Property Name | Default | Meaning |
---|---|---|
GMQL_REPO_TYPE | LOCAL | The type of repository considered for this installation. If the repository is set to LOCAL, the data will be all stored on the Local file system of the application node. If the mode is set to HDFS, the samples will be stored on Hadoop Distributed File System (HDFS). If the mode is set to REMOTE, the samples will be stored on Hadoop Distributed File System (HDFS) of a remote cluster. When the mode is set to REMOTE, LAUNCHER_MODE must be set to REMOTE_CLUSTER. In all cases, the configuration of GMQL_HOME should be set, since it will hold the datasets description files. Mandatory configuration. |
GMQL_LOCAL_HOME | /tmp/repo/ | Sets the home directory for GMQL repository on the local file system of the Application server. Home directory of GMQL contains: the description of GMQL datasets , the metadata for the datasets , and the history of the execution. In case the repository mode was set to Local, the regions generated fromt he execution are stored in regions folder under the repository home directory. Mandatory configuration. |
GMQL_DFS_HOME | /user/repo/ | The home folder of the repository on HDFS. In case of repository mode set to YARN execution, the sample data are stored in the regions folder in HDFS under the repository home folder. Considered only when GMQL_REPO is set to HDFS. |
HADOOP_HOME | /usr/local/hadoop/ | The location of Hadoop installation. Considered only when GMQL_REPO is set to HDFS. |
HADOOP_CONF_DIR | /usr/local/hadoop/etc/hadoop/ | The location of Hadoop configuration folder . Considered only when GMQL_REPO is set to HDFS. |
GMQL_CONF_DIR | $GMQL_INSTALLATION/conf | The folder location of GMQL configuration files. |
REMOTE_HDFS_NAMESPACE | hdfs://your-host:8020/ | Cluster host and port. This is required only if you are running on remote setup. |
Property Name | Default | Meaning |
---|---|---|
LAUNCHER_MODE | LOCAL | The launcher execution mode, can be set to: LOCAL, CLUSTER, or REMOTE_CLUSTER . |
SPARK_HOME | /usr/local/spark/ | Spark home directory . Considered only when LAUNCHER_MODE is set to CLUSTER or REMOTE_CLUSTER. |
CLI_JAR_NAME | GMQL-Cli-2.0-jar-with-dependencies.jar | Name of the fat Jar of Command Line Interface (CLI), this is used for the cluster launcher mode. Considered only when LAUNCHER_MODE is set to CLUSTER or REMOTE_CLUSTER. |
CLI_CLASS | it.polimi.genomics.cli.GMQLExecuteCommand | The class path of the Command Line Interface of GMQL. Can be changed only by the developers, better to leave it on the defaults. |
LIB_DIR_LOCAL | $GMQL_INSTALLATION/lib/ | Location of the library folder, containing the repository jar, and the executable jars of GMQL. The default is inside the package installation folder. |
LIB_DIR_HDFS | /user/repo/lib/ | Location on HDFS of the library folder, where the cli jar file is stored. Considered only when LAUNCHER_MODE is set to CLUSTER or REMOTE_CLUSTER. |
Property Name | Meaning | Example |
---|---|---|
CLI_JAR_PATH | HDFS path of the CLI interface jar.

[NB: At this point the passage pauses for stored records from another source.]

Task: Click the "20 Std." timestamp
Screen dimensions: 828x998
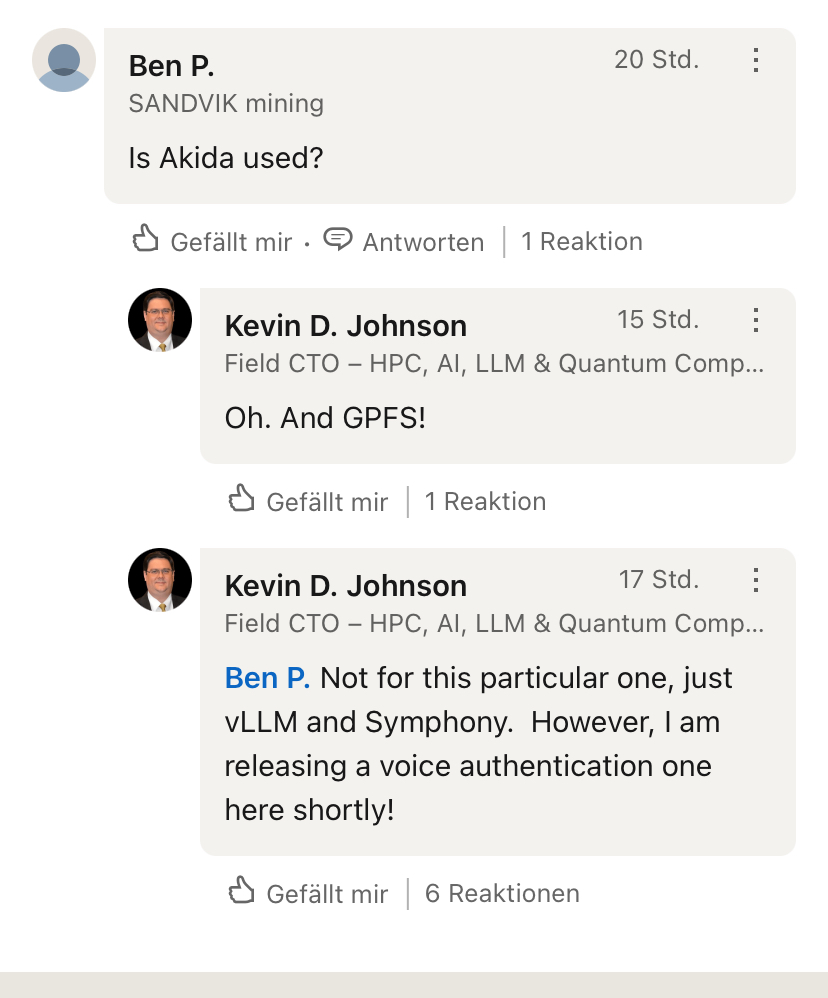Action: coord(656,60)
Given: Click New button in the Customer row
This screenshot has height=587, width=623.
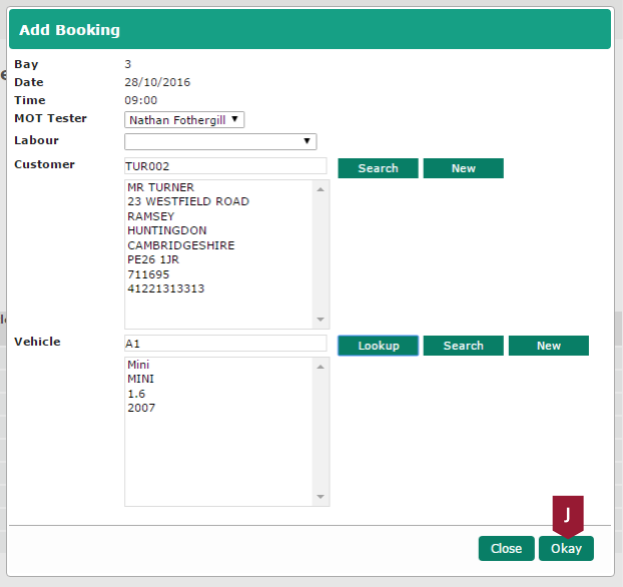Looking at the screenshot, I should 463,168.
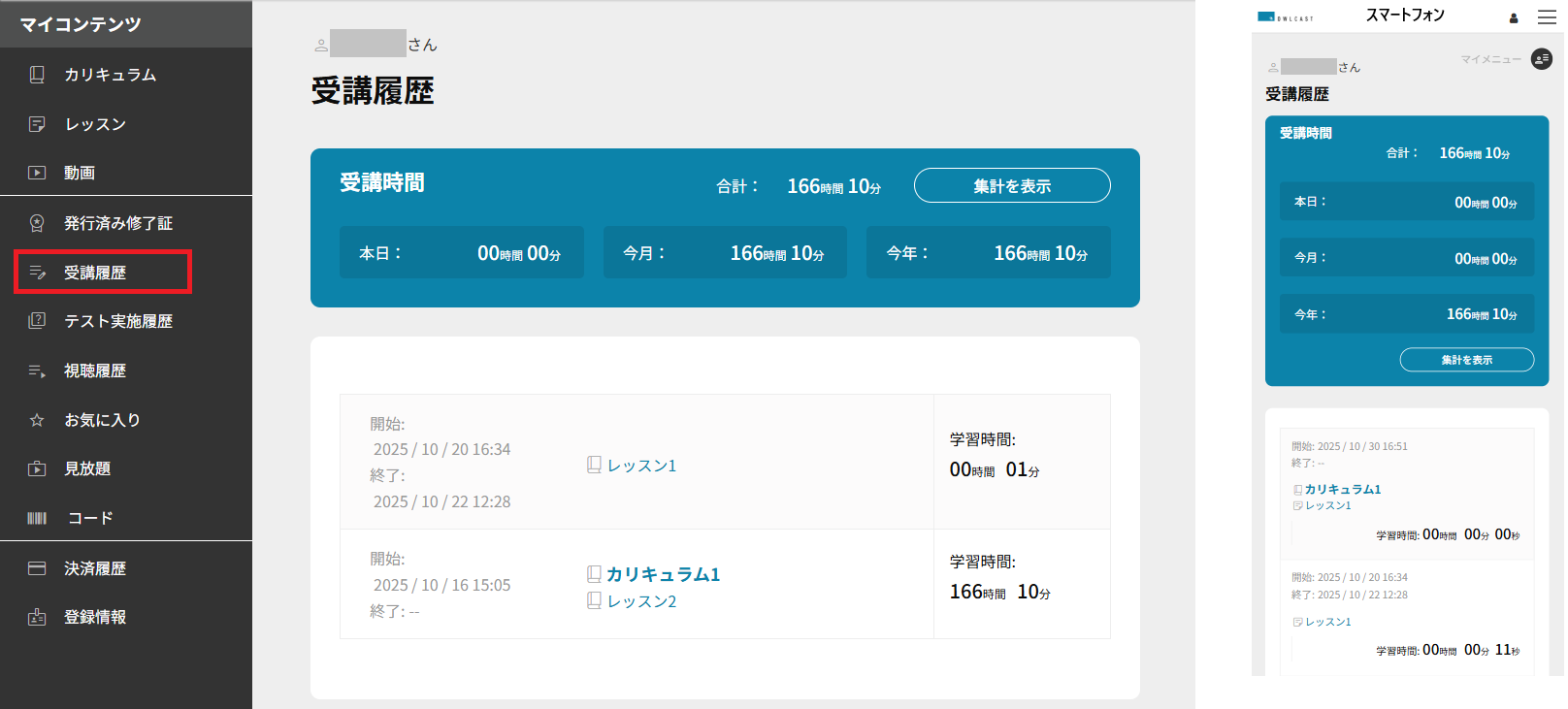Click the 動画 play icon in sidebar

click(37, 173)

This jar will be submitted to Spark through Livy. | /user/hdfs-user/GMQL-Cli.jar . |
CLI_CLASS | The class path of the Command Line Interface of GMQL. Can be changed only by the developers, better to leave it on the defaults. | it.polimi.genomics.cli.GMQLExecuteCommand |
KNOX_GATEWAY | Knox Gateway URL. This URL must be accessible from the machine instantiating the Remote Launcher. | https:cluster-host:8443/gateway/default |
KNOX_SERVICE_PATH | This string appendend to KNOX_GATEWAY forms the rest API URL. | /webhdfs/v1/ |
KNOX_USERNAME | Knox service username | your-username |
KNOX_PASSWORD | Knox service password | ******* |
LIVY_BASE_URL | Livy REST API base url | http://your-host:8998/batches |
Note:
- GMQL Engine can be connected to several repositories types; such as Local repository, HDFS repository, or Remote repository. Currently, only one repository type can be set for each installation.

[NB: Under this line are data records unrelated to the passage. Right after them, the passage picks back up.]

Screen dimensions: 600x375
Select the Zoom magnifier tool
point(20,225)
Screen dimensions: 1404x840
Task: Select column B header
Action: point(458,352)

- The genomic engine can run on several types of implementations. The supported implementations are: Apache Spark, Apache Flink, and SciDB. the default one is Spark.
- Apache Spark, and Flink can have one of three Launchers: LOCAL, CLUSTER, and REMOTE_CLUSTER. The remote cluster is executed though calls through web services (enabled for Spark though Livy).
- When running on remote setup GMQL_REPO_TYPE, LAUNCHER_MODE and
remote.xml
must be set only on the machine instantiating the launcher. The cluster should be set in CLUSTER mode.